A few months before my retirement, my company sent me to Da Lat for a ten-day retreat. I didn't really care much about partying and socializing with friends, but I was still excited about something that had been bothering me for a while. For the past few months, there had been rumors circulating in the press and among the public about elephant tail hair and its miraculous properties.
Last month, a colleague of mine, known for being extremely frugal, surprisingly spent a million dong on a single elephant tail hair during a business trip to the Central Highlands as a protective amulet. He boasted about it, and I knew it, but I also whispered to him, "Even a short piece the size of a toothpick is more precious than gold; it's incredibly hard to find, old man!"

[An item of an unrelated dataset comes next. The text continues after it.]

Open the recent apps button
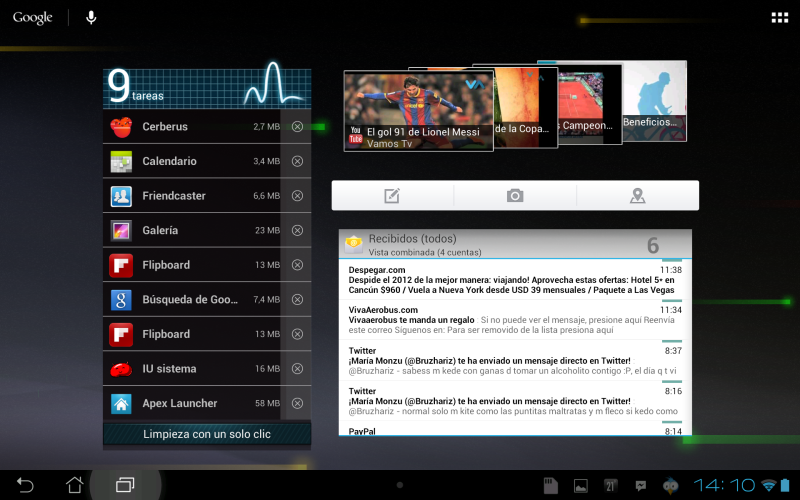The height and width of the screenshot is (500, 800). pos(125,485)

I know that there are only about a few dozen wild elephants left in our country. Meanwhile, several newspapers and online publications are full of information about dozens of domesticated elephants in Lac village whose tail hair has been completely stripped off because of thieves. One cruel individual even tried to cut off a section of the tail and was tragically killed by the elephant.
Having spent my entire life in scientific research, I didn't easily believe that those elephant tail hairs could be a miracle cure. But for generations, my family has suffered many misfortunes, all because of that precious elephant tail hair passed down from my great-great-grandfather five generations ago—this is absolutely true.
Everyone in my village and district knew that for nearly two hundred years, my family had been keeping a piece of white elephant hair, a relic of my great-great-grandfather who was a high-ranking official in the imperial court. When I was young, I did see it a few times. I could only look at it; I was absolutely forbidden to touch it.
It was on the major anniversaries of the death of a deceased person that, before opening the ancestral hall for the descendants to offer the ceremonial meal, my grandfather would take out the ivory tube, slightly larger than a chopstick, that he had secretly kept behind the altar of the late Emperor. Then, he would personally unscrew the stopper and gently pull out a section of white elephant tail hair, stiffer than fishing line and ivory-white in color, that lay inside.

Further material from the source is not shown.